INPUT MATERIAL:
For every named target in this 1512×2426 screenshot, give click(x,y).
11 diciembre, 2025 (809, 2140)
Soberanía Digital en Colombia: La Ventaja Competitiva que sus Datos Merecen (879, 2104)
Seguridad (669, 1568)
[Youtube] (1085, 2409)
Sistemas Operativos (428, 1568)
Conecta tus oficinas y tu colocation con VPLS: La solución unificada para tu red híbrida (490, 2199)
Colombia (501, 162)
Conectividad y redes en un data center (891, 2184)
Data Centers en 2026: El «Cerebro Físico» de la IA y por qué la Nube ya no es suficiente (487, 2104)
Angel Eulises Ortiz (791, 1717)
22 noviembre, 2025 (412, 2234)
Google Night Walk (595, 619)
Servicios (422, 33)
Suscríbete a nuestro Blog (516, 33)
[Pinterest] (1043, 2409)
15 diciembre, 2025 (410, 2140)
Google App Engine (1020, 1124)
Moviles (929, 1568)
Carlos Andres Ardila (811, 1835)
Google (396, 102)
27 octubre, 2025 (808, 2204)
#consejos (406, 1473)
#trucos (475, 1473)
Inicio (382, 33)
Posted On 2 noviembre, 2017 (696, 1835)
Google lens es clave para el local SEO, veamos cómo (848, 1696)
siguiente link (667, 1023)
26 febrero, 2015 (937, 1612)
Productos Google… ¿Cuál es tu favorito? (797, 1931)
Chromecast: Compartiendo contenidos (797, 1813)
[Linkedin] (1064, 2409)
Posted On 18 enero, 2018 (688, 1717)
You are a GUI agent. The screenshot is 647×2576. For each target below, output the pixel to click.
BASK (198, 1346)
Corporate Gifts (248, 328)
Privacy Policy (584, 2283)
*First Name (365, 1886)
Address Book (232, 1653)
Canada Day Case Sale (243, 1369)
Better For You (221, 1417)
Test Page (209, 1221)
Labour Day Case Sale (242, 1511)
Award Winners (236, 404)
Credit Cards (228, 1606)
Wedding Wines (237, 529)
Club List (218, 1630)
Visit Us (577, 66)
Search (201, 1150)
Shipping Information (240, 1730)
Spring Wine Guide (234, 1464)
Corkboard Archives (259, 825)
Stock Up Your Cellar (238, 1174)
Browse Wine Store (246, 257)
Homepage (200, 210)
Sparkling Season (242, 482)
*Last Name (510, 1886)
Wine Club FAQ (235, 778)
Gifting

WHAT NEEDS TO BE DONE:
In full and word for word, output the material.

SOLUTION BELOW:
For every named target in this 1512×2426 screenshot, give click(x,y).
11 diciembre, 2025 (809, 2140)
Soberanía Digital en Colombia: La Ventaja Competitiva que sus Datos Merecen (879, 2104)
Seguridad (669, 1568)
[Youtube] (1085, 2409)
Sistemas Operativos (428, 1568)
Conecta tus oficinas y tu colocation con VPLS: La solución unificada para tu red híbrida (490, 2199)
Colombia (501, 162)
Conectividad y redes en un data center (891, 2184)
Data Centers en 2026: El «Cerebro Físico» de la IA y por qué la Nube ya no es suficiente (487, 2104)
Angel Eulises Ortiz (791, 1717)
22 noviembre, 2025 (412, 2234)
Google Night Walk (595, 619)
Servicios (422, 33)
Suscríbete a nuestro Blog (516, 33)
[Pinterest] (1043, 2409)
15 diciembre, 2025 (410, 2140)
Google App Engine (1020, 1124)
Moviles (929, 1568)
Carlos Andres Ardila (811, 1835)
Google (396, 102)
27 octubre, 2025 (808, 2204)
#consejos (406, 1473)
#trucos (475, 1473)
Inicio (382, 33)
Posted On 2 noviembre, 2017 (696, 1835)
Google lens es clave para el local SEO, veamos cómo (848, 1696)
siguiente link (667, 1023)
26 febrero, 2015 (937, 1612)
Productos Google… ¿Cuál es tu favorito? (797, 1931)
Chromecast: Compartiendo contenidos (797, 1813)
[Linkedin] (1064, 2409)
Posted On 18 enero, 2018 (688, 1717)
You are a GUI agent. The screenshot is 647×2576. For each target below, output the pixel to click.
BASK (198, 1346)
Corporate Gifts (248, 328)
Privacy Policy (584, 2283)
*First Name (365, 1886)
Address Book (232, 1653)
Canada Day Case Sale (243, 1369)
Better For You (221, 1417)
Test Page (209, 1221)
Labour Day Case Sale (242, 1511)
Award Winners (236, 404)
Credit Cards (228, 1606)
Wedding Wines (237, 529)
Club List (218, 1630)
Visit Us (577, 66)
Search (201, 1150)
Shipping Information (240, 1730)
Spring Wine Guide (234, 1464)
Corkboard Archives (259, 825)
Stock Up Your Cellar (238, 1174)
Browse Wine Store (246, 257)
Homepage (200, 210)
Sparkling Season (242, 482)
*Last Name (510, 1886)
Wine Club FAQ (235, 778)
Gifting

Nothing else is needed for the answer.